January 3, 2020 Crime, Featured, Metro East, Recreational Marijuana Comments Off on High Marijuana Taxes Means Black Market Will Continue

I’ve long supported the legalization of marijuana. No, I’m not a regular user — my last time was in the Fall of 2017 to deal with severe pain after breaking my wrist.

I just think legalization is good public policy. Criminalization was horrible public policy.

In the 1930s, Prohibition was repealed in the middle of the Great Depression. Straight-laced bureaucrats looking for another target turned their attention to marijuana, which, at the time, was mostly being used in the Mexican and black communities. They painted the drug—and the communities using it—as a threat to the already crippled country and began the process of banning it. Twenty-nine states had outlawed marijuana by 1931, and in 1937, the Marijuana Tax Act was passed, essentially making the plant illegal in the United States. (History.com)

So some bureaucrats wouldn’t be out of work during the Great Depression they used race to get marijuana criminalized! Eight plus decades later 11 states have legalized recreational use. It was 6 years ago that Colorado became the first, Illinois became the 11th on January 1, 2020.

On the first day of legal sales in Illinois the line at HCI Alternatives in Collinsville stretched hundreds of feet around the corner.

Illinois needed to legalize, for the tax revenue.

It depends on the amount of THC, the chemical responsible for most of marijuana’s psychological effects.
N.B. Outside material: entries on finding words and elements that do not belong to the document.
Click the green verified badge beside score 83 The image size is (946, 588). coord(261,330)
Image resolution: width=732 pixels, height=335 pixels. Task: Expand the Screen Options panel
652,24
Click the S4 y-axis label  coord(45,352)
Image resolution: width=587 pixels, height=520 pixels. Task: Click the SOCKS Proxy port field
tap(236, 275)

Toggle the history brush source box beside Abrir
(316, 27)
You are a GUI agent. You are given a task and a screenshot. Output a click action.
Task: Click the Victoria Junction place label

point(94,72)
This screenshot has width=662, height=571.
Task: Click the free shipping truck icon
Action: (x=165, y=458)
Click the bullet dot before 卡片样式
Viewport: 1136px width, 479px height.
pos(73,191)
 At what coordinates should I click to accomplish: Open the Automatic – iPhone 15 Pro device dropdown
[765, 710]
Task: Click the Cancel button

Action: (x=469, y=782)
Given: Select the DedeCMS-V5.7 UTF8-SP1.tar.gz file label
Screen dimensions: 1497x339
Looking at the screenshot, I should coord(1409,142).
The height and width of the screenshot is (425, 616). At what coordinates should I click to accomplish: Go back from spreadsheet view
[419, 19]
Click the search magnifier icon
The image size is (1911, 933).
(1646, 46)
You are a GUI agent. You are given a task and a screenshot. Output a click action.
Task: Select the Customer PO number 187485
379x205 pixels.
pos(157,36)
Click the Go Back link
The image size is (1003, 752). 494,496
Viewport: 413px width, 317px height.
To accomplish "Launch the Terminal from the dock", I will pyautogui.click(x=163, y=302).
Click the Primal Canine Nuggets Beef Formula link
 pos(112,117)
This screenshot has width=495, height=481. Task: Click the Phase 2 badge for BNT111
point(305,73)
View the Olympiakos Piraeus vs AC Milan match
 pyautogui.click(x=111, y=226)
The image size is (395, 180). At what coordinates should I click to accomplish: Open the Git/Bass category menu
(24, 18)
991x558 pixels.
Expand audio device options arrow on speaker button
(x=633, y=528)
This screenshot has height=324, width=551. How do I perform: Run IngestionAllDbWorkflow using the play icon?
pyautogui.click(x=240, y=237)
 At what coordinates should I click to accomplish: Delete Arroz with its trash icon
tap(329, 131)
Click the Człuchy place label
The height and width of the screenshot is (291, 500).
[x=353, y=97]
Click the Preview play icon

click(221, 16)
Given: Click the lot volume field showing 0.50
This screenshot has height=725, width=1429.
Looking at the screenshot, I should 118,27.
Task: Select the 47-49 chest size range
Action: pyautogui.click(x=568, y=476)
In flower form, there will be a 10% tax. Edibles are taxed 20% but jumps to 25% if the THC levels are above 35%.

In most states that have legalized recreational weed, it’s typically 30-50% more expensive than illegal weed. (CBS Chicago)

That’s the part I’m struggling to get past: 30%-50% more expensive than illegal weed. The cash cow to help state budgets is keeping the black market alive.

In the United States, high tax rates have been effectively driving consumers to purchase black market marijuana.

California, for example, is taxing the daylights out of its pot buyers. In addition to passing along a state tax and local tax, buyers are paying a 15% excise tax, as well as a wholesale tax of $9.25 per ounce of dried cannabis flower, or $2.75 per ounce of cannabis leaves. Add this up, and it could work out to an aggregate tax rate of 45% on legal pot. And, mind you, this doesn’t include additional costs such as the laboratory testing on weed grown in the Golden State, which is also being factored into the price that consumers pay. (Motley Fool)

Taxes on alcohol & tobacco are higher than things like, say, toilet paper. That’s fair, I suppose. Yet there’s no black market for those, at least not that I’m aware of.

Food trucks filled the parking lot to sell food & beverage to those who waited in line for hours to buy legal cannabis.

Will the legal and illegal markets continue side by side? Maybe that’s a good balance? I need to let go of my expectation that legalization will lead to the end of the black market.

On the other hand, the black market does a poor job supplying quality concentrates & edibles.